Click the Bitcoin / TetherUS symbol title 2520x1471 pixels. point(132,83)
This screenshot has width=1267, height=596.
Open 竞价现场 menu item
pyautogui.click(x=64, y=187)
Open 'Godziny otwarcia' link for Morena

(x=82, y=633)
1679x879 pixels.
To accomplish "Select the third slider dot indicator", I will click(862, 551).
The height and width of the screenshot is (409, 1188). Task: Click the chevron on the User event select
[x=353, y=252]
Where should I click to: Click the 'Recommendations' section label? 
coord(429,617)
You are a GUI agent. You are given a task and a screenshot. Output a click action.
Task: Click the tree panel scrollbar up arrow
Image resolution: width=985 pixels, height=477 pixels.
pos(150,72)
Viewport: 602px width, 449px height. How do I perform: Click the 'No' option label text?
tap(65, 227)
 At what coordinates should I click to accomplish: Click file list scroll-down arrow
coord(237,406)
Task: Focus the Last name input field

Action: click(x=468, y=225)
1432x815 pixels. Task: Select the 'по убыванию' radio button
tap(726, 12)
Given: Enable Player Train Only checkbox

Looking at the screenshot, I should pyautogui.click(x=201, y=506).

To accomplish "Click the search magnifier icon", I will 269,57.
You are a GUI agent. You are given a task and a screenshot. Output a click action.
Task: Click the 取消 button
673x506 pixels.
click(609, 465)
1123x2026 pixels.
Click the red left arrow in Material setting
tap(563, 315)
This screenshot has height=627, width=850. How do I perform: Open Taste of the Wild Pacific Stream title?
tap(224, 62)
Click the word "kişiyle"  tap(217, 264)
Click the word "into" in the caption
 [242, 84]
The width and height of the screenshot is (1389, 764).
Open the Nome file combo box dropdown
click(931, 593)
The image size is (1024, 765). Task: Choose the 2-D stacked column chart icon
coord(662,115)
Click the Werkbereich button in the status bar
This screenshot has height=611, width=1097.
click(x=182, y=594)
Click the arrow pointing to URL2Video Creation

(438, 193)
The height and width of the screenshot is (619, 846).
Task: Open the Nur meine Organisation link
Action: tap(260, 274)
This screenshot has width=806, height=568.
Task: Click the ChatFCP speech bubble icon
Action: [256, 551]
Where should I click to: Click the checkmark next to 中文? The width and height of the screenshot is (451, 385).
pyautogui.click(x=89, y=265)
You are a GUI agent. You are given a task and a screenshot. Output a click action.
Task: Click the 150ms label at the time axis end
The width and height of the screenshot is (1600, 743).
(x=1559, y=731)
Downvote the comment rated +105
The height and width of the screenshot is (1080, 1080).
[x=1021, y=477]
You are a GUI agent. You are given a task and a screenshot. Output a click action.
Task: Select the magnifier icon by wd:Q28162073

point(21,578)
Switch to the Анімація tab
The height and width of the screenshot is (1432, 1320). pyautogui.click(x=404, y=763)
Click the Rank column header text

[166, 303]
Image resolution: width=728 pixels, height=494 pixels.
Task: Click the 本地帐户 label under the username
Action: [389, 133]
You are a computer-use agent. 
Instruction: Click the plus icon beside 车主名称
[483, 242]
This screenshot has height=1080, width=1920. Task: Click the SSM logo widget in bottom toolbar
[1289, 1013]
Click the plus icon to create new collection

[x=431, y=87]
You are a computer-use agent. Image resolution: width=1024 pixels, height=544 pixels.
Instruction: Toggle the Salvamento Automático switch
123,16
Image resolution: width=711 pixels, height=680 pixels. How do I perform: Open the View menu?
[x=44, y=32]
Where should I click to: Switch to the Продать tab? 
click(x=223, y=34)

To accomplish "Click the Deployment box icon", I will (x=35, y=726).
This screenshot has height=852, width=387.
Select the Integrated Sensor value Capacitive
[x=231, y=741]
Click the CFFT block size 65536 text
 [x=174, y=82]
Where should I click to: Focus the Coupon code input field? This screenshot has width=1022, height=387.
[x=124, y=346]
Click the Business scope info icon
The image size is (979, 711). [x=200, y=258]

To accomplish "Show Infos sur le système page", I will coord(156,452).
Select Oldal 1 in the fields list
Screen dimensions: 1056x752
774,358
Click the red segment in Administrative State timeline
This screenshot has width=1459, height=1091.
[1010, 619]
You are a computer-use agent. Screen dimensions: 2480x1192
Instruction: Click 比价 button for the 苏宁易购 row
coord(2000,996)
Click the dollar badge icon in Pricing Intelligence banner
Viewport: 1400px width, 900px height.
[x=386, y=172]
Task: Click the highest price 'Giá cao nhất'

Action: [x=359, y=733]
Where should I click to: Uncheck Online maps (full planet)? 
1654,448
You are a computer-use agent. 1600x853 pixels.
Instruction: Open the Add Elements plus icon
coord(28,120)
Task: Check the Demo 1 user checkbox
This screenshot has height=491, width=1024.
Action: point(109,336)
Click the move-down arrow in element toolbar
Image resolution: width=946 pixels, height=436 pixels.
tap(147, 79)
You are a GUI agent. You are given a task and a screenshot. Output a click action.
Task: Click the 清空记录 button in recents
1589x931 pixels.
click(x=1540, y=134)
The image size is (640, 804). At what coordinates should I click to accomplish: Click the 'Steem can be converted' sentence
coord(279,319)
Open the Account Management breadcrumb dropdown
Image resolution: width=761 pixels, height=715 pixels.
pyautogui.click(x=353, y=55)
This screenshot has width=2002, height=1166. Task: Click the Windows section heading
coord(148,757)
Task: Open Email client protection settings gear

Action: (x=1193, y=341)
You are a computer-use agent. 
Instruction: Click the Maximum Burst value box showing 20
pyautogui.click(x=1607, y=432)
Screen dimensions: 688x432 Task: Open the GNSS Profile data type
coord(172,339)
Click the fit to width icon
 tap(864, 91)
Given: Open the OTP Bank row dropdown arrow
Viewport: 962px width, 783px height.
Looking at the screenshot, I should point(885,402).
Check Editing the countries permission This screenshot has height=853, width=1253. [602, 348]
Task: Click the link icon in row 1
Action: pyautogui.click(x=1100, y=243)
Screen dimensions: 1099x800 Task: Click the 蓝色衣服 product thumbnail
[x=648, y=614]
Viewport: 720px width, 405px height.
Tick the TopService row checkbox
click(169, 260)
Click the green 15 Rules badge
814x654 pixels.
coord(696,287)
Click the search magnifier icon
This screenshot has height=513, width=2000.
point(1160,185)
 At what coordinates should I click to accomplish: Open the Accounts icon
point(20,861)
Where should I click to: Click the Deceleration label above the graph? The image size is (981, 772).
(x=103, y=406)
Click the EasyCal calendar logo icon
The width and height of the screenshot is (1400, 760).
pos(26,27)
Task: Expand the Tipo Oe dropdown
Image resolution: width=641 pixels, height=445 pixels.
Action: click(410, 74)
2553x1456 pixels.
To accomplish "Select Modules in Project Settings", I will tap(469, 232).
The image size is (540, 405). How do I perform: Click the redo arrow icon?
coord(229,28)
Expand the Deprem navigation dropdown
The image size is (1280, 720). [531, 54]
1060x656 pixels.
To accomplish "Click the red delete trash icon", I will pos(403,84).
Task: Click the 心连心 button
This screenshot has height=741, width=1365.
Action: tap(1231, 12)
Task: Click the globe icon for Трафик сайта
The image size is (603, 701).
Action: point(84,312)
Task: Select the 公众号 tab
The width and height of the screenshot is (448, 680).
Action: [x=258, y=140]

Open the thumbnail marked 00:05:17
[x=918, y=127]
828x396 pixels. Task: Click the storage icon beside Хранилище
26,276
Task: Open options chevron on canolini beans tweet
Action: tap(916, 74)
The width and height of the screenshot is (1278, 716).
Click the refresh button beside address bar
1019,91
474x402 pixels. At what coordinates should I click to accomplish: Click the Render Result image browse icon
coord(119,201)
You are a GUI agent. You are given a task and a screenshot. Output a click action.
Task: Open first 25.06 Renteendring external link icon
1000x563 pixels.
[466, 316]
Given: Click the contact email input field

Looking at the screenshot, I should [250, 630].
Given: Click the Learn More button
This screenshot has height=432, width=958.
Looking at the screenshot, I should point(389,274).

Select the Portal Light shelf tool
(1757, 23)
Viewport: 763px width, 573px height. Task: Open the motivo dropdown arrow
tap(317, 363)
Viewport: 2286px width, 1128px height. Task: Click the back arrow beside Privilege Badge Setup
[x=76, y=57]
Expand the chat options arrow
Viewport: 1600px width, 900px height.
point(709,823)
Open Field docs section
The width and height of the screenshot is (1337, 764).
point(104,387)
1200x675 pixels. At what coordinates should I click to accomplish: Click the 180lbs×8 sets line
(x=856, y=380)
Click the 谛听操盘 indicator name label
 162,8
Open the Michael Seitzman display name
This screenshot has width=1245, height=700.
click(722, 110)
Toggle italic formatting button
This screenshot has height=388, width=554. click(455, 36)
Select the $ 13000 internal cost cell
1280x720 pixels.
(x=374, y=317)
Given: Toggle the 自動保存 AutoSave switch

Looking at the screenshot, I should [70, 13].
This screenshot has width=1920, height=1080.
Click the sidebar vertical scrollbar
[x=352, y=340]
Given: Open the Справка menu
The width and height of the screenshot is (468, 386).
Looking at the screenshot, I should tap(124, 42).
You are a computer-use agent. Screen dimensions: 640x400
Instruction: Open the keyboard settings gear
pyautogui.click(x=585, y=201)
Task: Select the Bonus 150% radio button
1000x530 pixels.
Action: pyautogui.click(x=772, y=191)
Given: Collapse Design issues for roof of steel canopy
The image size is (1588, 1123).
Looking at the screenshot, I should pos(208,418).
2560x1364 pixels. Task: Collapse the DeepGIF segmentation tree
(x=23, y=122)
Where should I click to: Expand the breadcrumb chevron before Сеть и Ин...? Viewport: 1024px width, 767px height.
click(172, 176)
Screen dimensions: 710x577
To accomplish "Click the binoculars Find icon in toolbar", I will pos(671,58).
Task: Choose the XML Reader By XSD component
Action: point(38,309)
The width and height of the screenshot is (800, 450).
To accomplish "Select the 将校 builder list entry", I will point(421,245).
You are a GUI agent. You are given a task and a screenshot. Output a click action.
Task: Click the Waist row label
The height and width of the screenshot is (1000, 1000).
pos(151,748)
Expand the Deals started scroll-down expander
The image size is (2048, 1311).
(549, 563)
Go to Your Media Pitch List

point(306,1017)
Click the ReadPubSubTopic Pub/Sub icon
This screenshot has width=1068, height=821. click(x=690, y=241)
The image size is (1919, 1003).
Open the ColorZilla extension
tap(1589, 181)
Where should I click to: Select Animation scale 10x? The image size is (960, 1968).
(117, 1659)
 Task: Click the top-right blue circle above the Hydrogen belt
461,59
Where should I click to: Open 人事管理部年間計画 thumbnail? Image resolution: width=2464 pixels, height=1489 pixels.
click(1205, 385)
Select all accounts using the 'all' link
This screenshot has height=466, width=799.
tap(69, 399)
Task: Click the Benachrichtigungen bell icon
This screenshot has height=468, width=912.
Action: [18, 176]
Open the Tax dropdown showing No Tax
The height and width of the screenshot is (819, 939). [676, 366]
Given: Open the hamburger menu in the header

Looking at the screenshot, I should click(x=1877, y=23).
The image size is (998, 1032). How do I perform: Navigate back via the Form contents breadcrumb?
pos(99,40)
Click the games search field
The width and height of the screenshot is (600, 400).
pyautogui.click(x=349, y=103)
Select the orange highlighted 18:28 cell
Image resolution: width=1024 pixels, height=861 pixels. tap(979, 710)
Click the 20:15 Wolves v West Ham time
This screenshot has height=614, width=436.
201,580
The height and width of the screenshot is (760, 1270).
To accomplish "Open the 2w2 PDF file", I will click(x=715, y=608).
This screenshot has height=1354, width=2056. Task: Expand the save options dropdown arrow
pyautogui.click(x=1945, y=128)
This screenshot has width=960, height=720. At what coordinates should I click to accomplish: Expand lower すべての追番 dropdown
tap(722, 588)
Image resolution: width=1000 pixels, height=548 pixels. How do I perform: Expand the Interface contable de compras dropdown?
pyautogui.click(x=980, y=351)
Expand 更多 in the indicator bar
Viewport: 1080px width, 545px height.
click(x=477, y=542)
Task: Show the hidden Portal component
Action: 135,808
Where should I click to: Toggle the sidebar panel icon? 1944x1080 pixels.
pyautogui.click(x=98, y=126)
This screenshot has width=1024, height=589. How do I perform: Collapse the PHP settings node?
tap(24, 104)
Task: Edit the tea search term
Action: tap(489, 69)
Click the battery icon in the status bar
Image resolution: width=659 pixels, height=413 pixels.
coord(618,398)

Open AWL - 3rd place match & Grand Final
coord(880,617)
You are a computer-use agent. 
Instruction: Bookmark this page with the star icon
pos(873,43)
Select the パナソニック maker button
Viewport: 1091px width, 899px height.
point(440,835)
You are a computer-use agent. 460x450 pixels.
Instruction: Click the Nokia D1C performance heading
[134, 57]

- **Exercise task**
Output the items from the line with "Click the Werkbereich" to the line with "The height and width of the screenshot is (1432, 1320).", reproducing each line character for character.

- **Written answer**
Click the Werkbereich button in the status bar
This screenshot has height=611, width=1097.
click(x=182, y=594)
Click the arrow pointing to URL2Video Creation

(438, 193)
The height and width of the screenshot is (619, 846).
Task: Open the Nur meine Organisation link
Action: tap(260, 274)
This screenshot has width=806, height=568.
Task: Click the ChatFCP speech bubble icon
Action: [256, 551]
Where should I click to: Click the checkmark next to 中文? The width and height of the screenshot is (451, 385).
pyautogui.click(x=89, y=265)
You are a GUI agent. You are given a task and a screenshot. Output a click action.
Task: Click the 150ms label at the time axis end
The width and height of the screenshot is (1600, 743).
(x=1559, y=731)
Downvote the comment rated +105
The height and width of the screenshot is (1080, 1080).
[x=1021, y=477]
You are a GUI agent. You are given a task and a screenshot. Output a click action.
Task: Select the magnifier icon by wd:Q28162073

point(21,578)
Switch to the Анімація tab
The height and width of the screenshot is (1432, 1320). pyautogui.click(x=404, y=763)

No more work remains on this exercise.